> Exercise aim
In your answer, every line of the records should be written out exactly.

== == ==

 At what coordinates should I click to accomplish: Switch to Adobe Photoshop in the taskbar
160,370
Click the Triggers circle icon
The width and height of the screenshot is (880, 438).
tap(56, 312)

== == ==

> Solved exercise
 At what coordinates should I click to accomplish: Switch to Adobe Photoshop in the taskbar
160,370
Click the Triggers circle icon
The width and height of the screenshot is (880, 438).
tap(56, 312)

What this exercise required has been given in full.